Quando anoiteceu saímos do bar e fomos a pé, vigilantes, protegidos, até ao meu
quarto de Laeken. Contornámos o que nos parecia suspeito: um carro parado, um
vulto vagaroso, as sombras, as vozes. Foi ainda preciso subir furtivamente as
escadas do prédio, pois a senhoria já me mandara embora, porque 1.º eu não lhe
pagava a renda, porque 2.º não queria complicações com a polícia. Mas depois o
quarto foi nosso. Annemarie despiu-se e deitou-se nua sobre o cobertor enquanto
eu tentava aquecer um pouco de água. Falámos longamente da chuva, do amor e das
leis. Às duas da manhã fomos à janela e vimos passar dois guardas na rua. Pareceu-me
que observavam a nossa janela. Cumplicidade e ardor, a partilha da
vulnerabilidade mútua, a coragem de tudo enfrentar com tão pouco: essas eram as
nossas armas. E dispúnhamos dos melhores talentos da libertinagem. Annemarie
puxou-me para dentro e amámo-nos sobre o cobertor até de manhã, até a luz fria
nos afogar. Choveu sempre. Sentíamos a chuva sobre a terra inteira. Éramos
invencíveis. Seja dito que vós, os desta nação, ignorais muitas coisas. Talvez Deus
vos não inspire.
O Grito
Imaginem que sou um empregado de escritório, um pequeno burguês
calafetado cuja existência foi de súbito invadida pela peste. Volto sempre ao
mesmo. Esta ideia da peste não me sai da cabeça. Podem supor o que era a minha
vida. O trabalho, as noites no café ou no cinema, um livro, a visita a um
prostíbulo. Vida sem imaginação, não é?
Pois bem, estive preso durante um mês. Não é muito. Agora parece-me que já não
poderei ter qualquer espécie de esperança. Sento-me neste bar e embebedo-me.

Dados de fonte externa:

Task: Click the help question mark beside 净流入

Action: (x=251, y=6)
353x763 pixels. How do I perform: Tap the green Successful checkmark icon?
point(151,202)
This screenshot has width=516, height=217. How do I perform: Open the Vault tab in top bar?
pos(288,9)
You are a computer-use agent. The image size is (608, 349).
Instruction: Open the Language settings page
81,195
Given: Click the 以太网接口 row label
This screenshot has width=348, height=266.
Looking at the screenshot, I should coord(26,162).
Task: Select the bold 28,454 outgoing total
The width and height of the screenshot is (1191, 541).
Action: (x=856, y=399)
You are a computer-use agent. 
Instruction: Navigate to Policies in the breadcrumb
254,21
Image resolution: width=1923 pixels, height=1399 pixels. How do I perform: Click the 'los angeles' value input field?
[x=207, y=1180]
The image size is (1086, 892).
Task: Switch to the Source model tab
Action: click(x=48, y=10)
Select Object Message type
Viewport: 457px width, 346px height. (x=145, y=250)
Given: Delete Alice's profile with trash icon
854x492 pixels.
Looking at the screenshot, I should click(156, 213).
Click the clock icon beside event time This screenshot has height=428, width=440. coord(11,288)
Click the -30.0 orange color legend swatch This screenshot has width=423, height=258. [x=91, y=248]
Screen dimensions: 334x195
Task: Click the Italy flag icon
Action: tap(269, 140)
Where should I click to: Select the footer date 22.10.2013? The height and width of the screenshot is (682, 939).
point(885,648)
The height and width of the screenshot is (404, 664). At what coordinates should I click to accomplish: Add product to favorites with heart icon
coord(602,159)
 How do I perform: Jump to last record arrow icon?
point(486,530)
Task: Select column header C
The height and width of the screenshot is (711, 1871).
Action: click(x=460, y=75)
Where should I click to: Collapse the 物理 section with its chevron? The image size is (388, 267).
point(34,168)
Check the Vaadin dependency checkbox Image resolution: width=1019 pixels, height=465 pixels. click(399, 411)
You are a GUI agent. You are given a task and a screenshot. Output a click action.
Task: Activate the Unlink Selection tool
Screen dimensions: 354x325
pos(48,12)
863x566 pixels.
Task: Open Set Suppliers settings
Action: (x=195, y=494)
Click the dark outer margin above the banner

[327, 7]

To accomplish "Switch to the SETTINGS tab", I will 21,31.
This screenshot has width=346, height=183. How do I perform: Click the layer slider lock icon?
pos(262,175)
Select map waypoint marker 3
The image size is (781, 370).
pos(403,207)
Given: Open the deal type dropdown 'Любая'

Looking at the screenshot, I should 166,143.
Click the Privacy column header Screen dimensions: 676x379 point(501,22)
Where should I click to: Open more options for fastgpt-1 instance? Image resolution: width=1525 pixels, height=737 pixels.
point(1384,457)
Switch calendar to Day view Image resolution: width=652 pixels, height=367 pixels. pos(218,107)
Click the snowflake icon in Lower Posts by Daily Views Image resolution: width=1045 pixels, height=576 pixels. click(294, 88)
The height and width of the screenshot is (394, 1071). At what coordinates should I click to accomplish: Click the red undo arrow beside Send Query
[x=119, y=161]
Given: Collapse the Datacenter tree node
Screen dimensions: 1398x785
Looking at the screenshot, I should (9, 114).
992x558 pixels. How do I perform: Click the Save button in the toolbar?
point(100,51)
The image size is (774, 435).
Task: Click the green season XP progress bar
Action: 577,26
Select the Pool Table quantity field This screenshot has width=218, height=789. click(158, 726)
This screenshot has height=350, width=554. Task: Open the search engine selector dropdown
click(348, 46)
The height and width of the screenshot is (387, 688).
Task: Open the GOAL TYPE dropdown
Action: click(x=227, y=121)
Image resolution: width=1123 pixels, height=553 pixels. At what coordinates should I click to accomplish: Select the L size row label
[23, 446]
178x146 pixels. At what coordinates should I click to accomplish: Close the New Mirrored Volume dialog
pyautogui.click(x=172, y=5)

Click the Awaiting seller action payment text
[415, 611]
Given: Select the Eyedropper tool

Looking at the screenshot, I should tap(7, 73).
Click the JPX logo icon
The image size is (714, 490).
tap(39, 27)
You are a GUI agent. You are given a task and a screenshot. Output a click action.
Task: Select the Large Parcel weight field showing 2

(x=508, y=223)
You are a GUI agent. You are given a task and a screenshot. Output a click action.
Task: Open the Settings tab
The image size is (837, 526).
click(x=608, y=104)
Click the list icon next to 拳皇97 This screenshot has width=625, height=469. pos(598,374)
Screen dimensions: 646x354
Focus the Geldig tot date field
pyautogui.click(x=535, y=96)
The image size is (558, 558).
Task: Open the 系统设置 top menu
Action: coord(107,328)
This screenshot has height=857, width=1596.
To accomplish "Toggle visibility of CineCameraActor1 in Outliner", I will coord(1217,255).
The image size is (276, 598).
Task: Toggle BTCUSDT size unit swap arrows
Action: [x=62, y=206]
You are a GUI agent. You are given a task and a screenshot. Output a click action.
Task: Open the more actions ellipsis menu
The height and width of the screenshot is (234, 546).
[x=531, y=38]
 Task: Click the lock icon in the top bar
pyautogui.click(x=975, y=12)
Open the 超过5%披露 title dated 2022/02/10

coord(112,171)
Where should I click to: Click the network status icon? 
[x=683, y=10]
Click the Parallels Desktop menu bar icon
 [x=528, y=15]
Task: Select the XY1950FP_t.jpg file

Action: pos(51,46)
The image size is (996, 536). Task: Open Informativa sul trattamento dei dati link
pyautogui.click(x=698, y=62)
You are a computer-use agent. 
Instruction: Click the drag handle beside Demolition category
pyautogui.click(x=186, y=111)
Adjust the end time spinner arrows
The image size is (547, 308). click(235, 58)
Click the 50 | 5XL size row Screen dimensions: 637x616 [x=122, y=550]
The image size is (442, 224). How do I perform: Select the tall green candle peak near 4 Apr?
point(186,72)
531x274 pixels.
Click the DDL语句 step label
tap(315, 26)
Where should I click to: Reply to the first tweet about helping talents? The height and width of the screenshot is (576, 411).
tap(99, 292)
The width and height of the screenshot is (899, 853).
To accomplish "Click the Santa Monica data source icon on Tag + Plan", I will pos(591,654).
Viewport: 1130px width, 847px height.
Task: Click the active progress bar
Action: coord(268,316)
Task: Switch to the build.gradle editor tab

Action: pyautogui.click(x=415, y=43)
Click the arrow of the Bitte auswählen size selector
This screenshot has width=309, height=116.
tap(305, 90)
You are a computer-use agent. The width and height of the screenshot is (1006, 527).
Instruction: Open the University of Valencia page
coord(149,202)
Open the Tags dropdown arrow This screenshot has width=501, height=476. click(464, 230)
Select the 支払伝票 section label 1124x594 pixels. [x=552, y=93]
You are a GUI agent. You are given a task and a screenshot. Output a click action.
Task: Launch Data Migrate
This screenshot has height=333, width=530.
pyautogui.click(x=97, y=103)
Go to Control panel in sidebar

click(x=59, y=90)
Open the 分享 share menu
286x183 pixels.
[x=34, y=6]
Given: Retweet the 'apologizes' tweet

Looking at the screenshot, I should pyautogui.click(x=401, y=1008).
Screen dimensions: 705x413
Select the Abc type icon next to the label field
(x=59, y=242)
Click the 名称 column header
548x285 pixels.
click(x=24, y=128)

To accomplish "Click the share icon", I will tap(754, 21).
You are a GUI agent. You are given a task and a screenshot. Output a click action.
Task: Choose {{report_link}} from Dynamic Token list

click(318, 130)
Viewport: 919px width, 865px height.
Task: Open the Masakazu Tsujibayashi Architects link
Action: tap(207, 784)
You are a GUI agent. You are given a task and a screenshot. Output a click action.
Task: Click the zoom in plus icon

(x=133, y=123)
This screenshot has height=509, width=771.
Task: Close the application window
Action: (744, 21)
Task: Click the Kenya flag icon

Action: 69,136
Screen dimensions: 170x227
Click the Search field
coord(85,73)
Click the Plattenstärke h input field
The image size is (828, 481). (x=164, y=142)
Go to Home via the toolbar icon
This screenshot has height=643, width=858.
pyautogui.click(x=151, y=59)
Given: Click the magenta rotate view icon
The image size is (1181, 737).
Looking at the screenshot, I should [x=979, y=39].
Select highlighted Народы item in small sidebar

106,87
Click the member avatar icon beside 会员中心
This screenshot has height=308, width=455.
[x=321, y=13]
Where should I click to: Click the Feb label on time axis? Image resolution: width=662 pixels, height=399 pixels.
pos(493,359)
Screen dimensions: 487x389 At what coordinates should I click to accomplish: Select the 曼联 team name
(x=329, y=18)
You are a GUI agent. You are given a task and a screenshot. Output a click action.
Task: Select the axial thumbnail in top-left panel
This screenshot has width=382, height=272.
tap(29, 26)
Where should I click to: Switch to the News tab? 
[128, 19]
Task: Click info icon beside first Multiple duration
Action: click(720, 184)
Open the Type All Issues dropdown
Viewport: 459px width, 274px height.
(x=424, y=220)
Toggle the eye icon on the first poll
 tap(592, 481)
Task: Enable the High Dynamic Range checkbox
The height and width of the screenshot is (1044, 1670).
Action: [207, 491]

Preciso estar bêbado. Vejo os vestidos vermelhos e azuis das raparigas
escoando-se por entre as mesas. Toca-se uma música lancinante. Gosto deste bar.
Atordoa-me. O espelho mostra-me um olhar aflito. Levanto o copo com a mão
hesitante, e saúdo-me. Noto perfeitamente a minha mediocridade. Uma bebedeira
dolorosa, um pouco repugnante, não? -
Pagas-me uma bebida? - Um vestido
encarnado sobe pelo meu lado esquerdo. É bem suja esta vidinha, meus amigos.
- Claro que pago, digo eu. - Vou
dormir e não acordo mais. O inspector da polícia olha-me com cordialidade.
Estes tipos são bestialmente cordiais. - Nada receie, meu caro - diz. - Nós
tratamos bem as pessoas. Fuma? Recuso
o cigarro. Ele está por trás da secretária, curva-se para mim sobre o
mata-borrão. Insinuante. - Somos todos seres humanos, não é? Essas histórias de tratamentos brutais aos presos são pura
lenda. Coisas da propaganda comunista. Há nos seus olhos uma malícia
inteligente. Pode parecer um homem culto, um intelectual. Na mesa ao lado o
dactilógrafo regista as perguntas essenciais e as minhas respostas. Um agente
está encostado à janela. Folheia uma revista. Nada receio, afirmo eu. - Nunca
tive actividade política. Sequer convicções. É um equívoco. O vestido vermelho
ri. – Já estás bêbado, velhinho. - Não chateie. Beba o chá, e bico. Vou morrer.
Preciso morrer.
Ri sempre, e o dactilógrafo escreve. Reparo num mapa do país, encerado,
pendendo ao lado direito da porta. Tem bandeirinhas de várias cores. - Creio
nisso. - De onde vem esta voz generosa?
- O senhor não tem aquele ar… Como direi?...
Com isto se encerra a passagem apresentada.